In spring 2022, the artist, architect, and scenographer Jakob Oredsson mounted his temporary piece Symbiotic Surfaces (Black Box teater Beings) on the façade of the Black Box Teater in Oslo. The work was a site-specific scenographic installation where a simple steel framework was erected around and above the entrance to the theatre. On the wall above the door, between the two characteristic light boxes where programme posters have often hung over the years, the steel framework held in place an LED display. The display featured pictures that rolled by, both in and out of focus, of for example a hole in a wall, a detail from a tiled floor, a graffiti tag, or a close-up of a strap holding black Molton curtains together – in other words, pictures of the theatre’s various surfaces.

The word “surface” itself derives ultimately from Latin superficies. A surface can be understood as the upper layer as differentiated from an underlying layer, or it can be used to refer to a layer that delimits a certain body – it is that body’s outward limitation. Figuratively, it means the external, outwards, conspicuous part of something. Oredsson’s surface imagery, however, has not been culled from the most conspicuous elements of Black Box Teater. He has taken pictures of details that visitors typically overlook when they move about a theatre: small traces of actual theatre life.

The place

Black Box Teater is a theatre in Oslo that both stages and produces experimental and genre-transcending works of theatrical art. The theatre does not have its own company of actors, but sets up productions by both national and international companies and independent stage artists. As a producer the theatre has also become a leading venue for Norwegian stage artists to premiere their works. Since 2003, Black Box teater has been located at Rodeløkka in Oslo. Previously, the theatre had been located at Aker Brygge after its founding there in 1985.

As of today, the theatre’s future location is uncertain. All the theatre knows is that they must move during autumn 2023, but a new location has yet to be found. Many of the readers of this text are probably familiar with Black Box teater as a venue, but it is worth mentioning this background because it represents the basis of Oredsson’s scenographic installation. The uncertainty surrounding where the theatre will be relocating in a few years is a vital basis of the work and a motivation to document the venue as it currently appears.
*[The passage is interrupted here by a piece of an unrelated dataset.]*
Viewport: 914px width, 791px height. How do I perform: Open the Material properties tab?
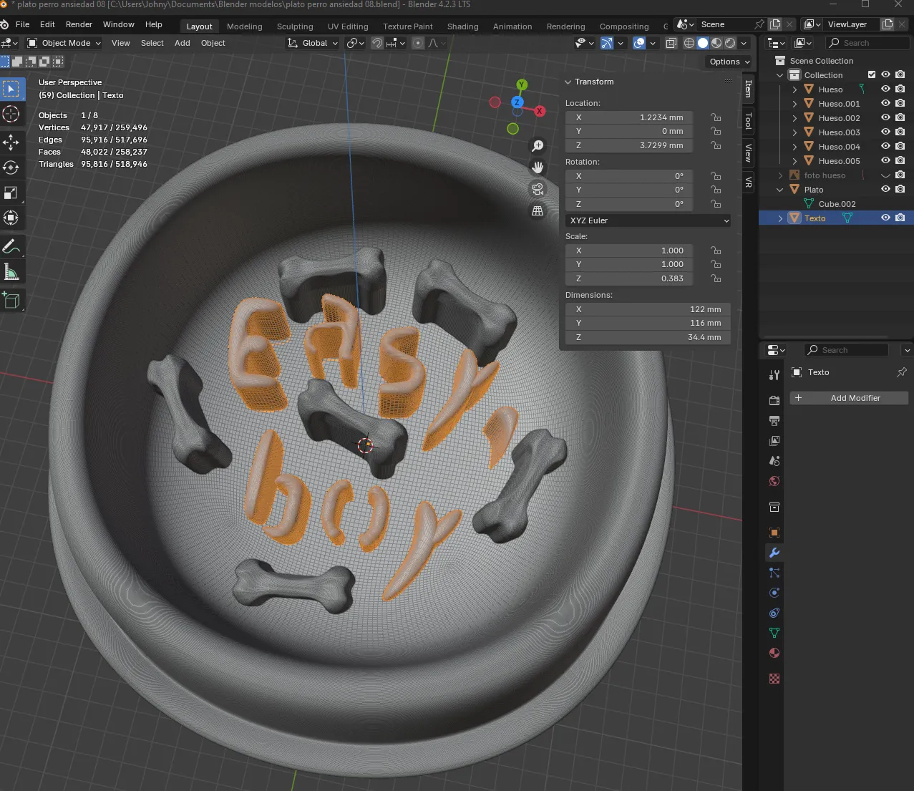tap(774, 653)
As someone who primarily uses the theatre to see a couple of productions per semester, and who doesn’t work within the theatrical arts myself, I find myself standing outside of the theatre one day in March 2022 observing the inside of the theatre through the façade’s LED display. Traces of activity and close-up details of the interior are shown in an unhurried and beautiful stream of images. These are pictures of details that, I assume, will jog the memories of those who are familiar with Black Box Teater’s various rooms, nooks, and crannies. For me, viewing it from the outside, the unfolding display works mostly as a meditative flow. I’m not familiar with the manifold layers of history that are stored in the theatre’s walls, nor do I know what it will actually entail for the art and stagecraft communities that they must relocate from this venue. But the pictures give me the opportunity to catch a few glimpses from the inside – glimpses of material structures that say something about the venue’s identity as a theatre and as a production site. As I stand there looking at the stream of pictures, I gradually gain a sense of the venue and of its atmosphere and logics. With his scenographic work on the theatre’s façade, Jakob Oredsson turns the venue inside out and prompts me to link the small traces he presents to my own associations and memories from Black Box teater. This creates a new experience of, and relation to, the place itself.
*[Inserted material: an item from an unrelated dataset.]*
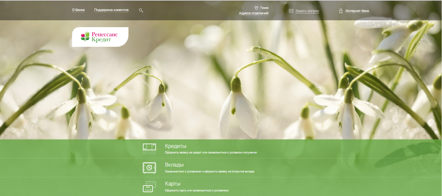442x196 pixels.
Task: Click the Ренессанс Кредит logo
Action: point(100,37)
The shifting images of surface details fades into and out of focus, alternating between almost merging with the building and standing conspicuously out from it. Functioning as a leitmotif, a picture of the actual brick wall behind the LED display repeatedly turns up between the various images. Both in its scale and its chromatic reproduction, this picture of the brick wall is so verisimilar that for brief moments the illusion is created that the display has disappeared and that we are looking directly at the façade, at the theatre’s surface. The various images come gradually to the fore “through” the wall, becoming clear and in focus until they gradually fade out again. As the physical perquisite for the theatre’s activities, the brick wall becomes the visual cornerstone of Oredsson’s scenographic piece. By putting the picture of the wall on the display, and the display on the wall, Oredsson plays around with the concepts of foreground and background: What do we usually notice, and what escapes our attention?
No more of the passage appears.